The story begins with Brandon Jennings, then gets climaxed by Latavious Williams. You already know the deal. Some kids don't want to go to college. For whatever reason (money, smarts, an allergy of campuses), it's just not their scene. So rather than abide by the somewhat-absurd-although-I-typically-stand-by-it one-year rule of David Stern's, these guys have skipped out on the NCAA altogether. I can assure you that there are many kids out there with the same distaste for school, with their hearts already set on basketball. Whether this is misguided or not, I can't make a sweeping generalization, but if we're speaking strictly basketball sense here (....uhhh.....), then it seems logical that the Commissioner should capitalize on it.

Without getting into the debate of whether or not a one- or two-year rule is fair (perhaps an argument for another day), I'd like to propose a way for the NBA, D-League, players, and fans to benefit. Create a separate draft just for players coming out of high school who would rather skip college and go play professional basketball in the States. It seems pressing here that each team has their own D-League affiliate (RU piece on the Suns getting theirs in April). While at first there will be a significant gap between the top 2-3 players who want to go prep to pros and the less talented ones, future prospects will see the success individual prep guys are having going from the D-League to the NBA and follow suit  Think of this draft as a supplement to the traditional NBA draft, in the same way the Rule 5 is to MLB, but with higher profile guys and a system the NBA can profit from.

Imagine for a second that Perry Jones didn't want to go to Baylor. The Sixers offer X amount of money to slot themselves first in the D-League draft and select him. The money they spent to get the first pick (in a sort of silent auction based on available cap room and willingness to spend) counts against their cap, but Perry is signed that season for the miniscule D-League salary (just $26,500 but may have to be raised -- courtesy of Scott Schroeder) which would not affect your cap for that season. Assuming our D-League team is somewhere nearby like Allentown, the front office would fill the rest of the team with high-ish upside UFA's and Perry, run the same offense the big boys are running in Philly, and let the fanbase get super giddy about Perry Jones coming up next year. I've made rides to Reading, Lakewood, and Allentown to see Phils minor leaguers and I'm sure we'd do the same for a Sixers prospect.

It helps the player because he starts to get paid while readying himself for the rigors of professional basketball. It benefits the team in that they get to install a system he can get comfortable in and understand before playing against more difficult competition the following year. Monetarily, it gives the front office a smaller business model with which they could try different marketing/promotional tactics as well as hype up the impending call-up of a high upside draft pick the following season. The fan base would love it because it would give them something to root for even if the team is God-awful (see: 76ers, Philadelphia, 2009). The only ones who wouldn't be all about this are......
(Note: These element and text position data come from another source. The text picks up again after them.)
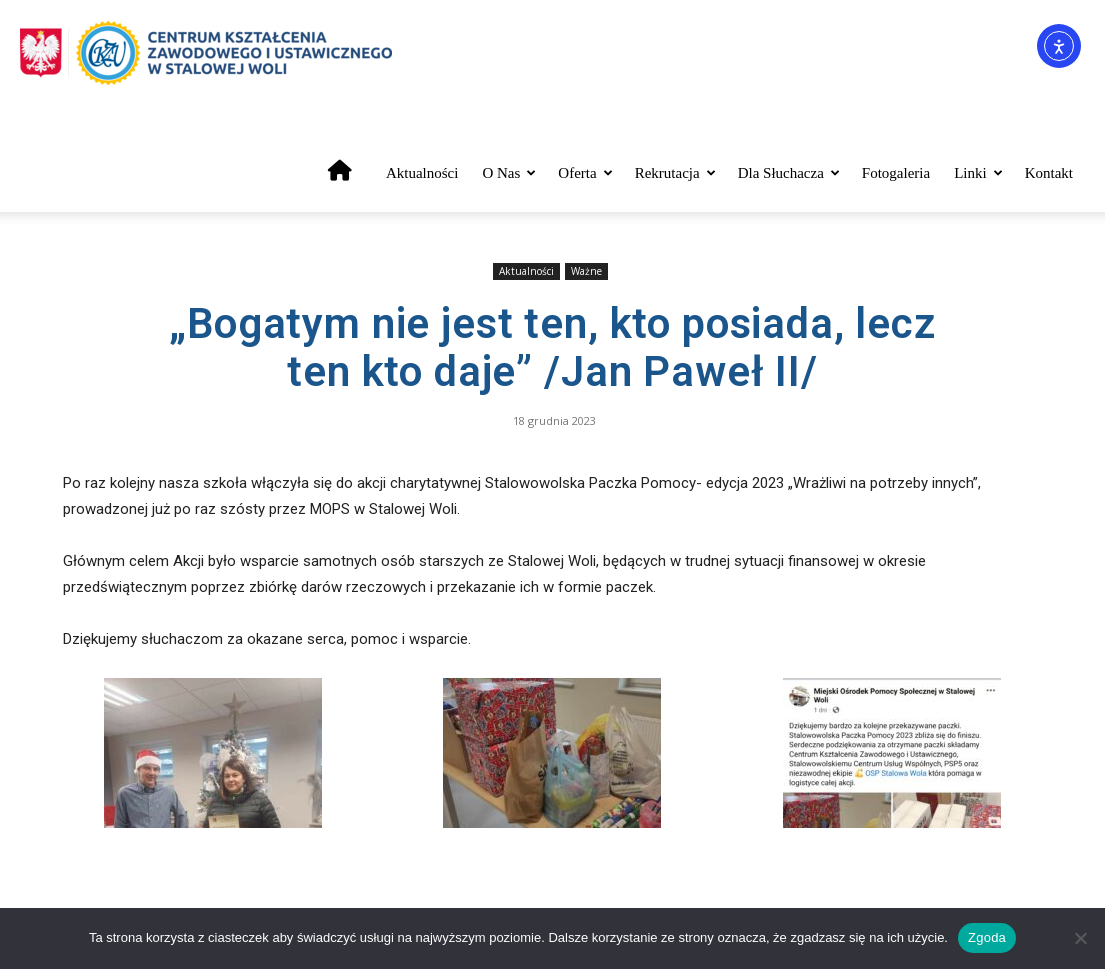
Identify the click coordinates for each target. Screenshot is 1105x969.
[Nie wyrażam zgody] (1080, 938)
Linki (978, 173)
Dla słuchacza (789, 173)
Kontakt (1049, 173)
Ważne (586, 271)
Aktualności (422, 173)
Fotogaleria (896, 173)
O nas (509, 173)
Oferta (585, 173)
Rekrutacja (675, 173)
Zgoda (987, 937)
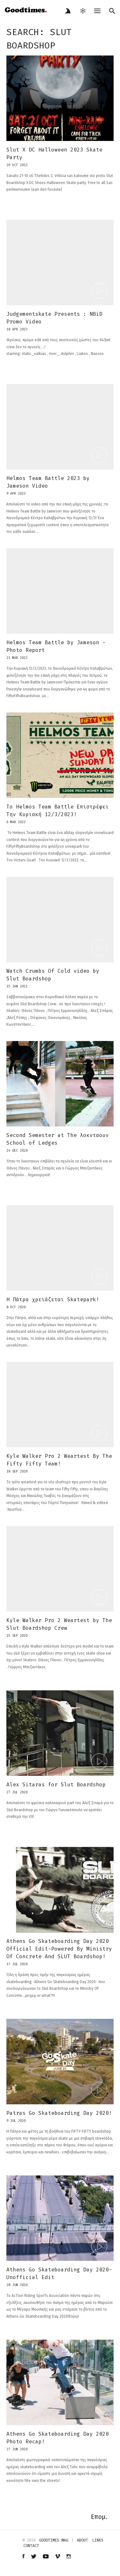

Look, this kills me because I bleed college basketball, and even though I have to see the doctor about it every so often, Gus Johnson and Verne Lundquist help me through the hard times. College ball is already having a tough enough time dealing with the one-and-dones, but stripping them of a few more of its superstars could seriously cause some damage to Dick Vitale's frontal lobe. Undersized point guards, overweight big men, and one-dimensional shooters would rule the day.  But if there's money to be had, I'd rather the homegrown kids stay at home for a year rather than skip off to Europe and risk Brandon Jennings' so-so experience there.

This is obviously just a rough outline of a proposed system with significant flaws that I urge you all to point out in the comments. But since we're an NBA blog (we are), I plan on operating with what's best for the Sixers and the NBA in mind, and the Domonic Brown anticipatory prospect route seems like the way to go.

Latavious Williams set the table by getting drafted straight from the D-League. Now it's up to Stern and company to cook the bird. And in this case, the NCAA is the chicken.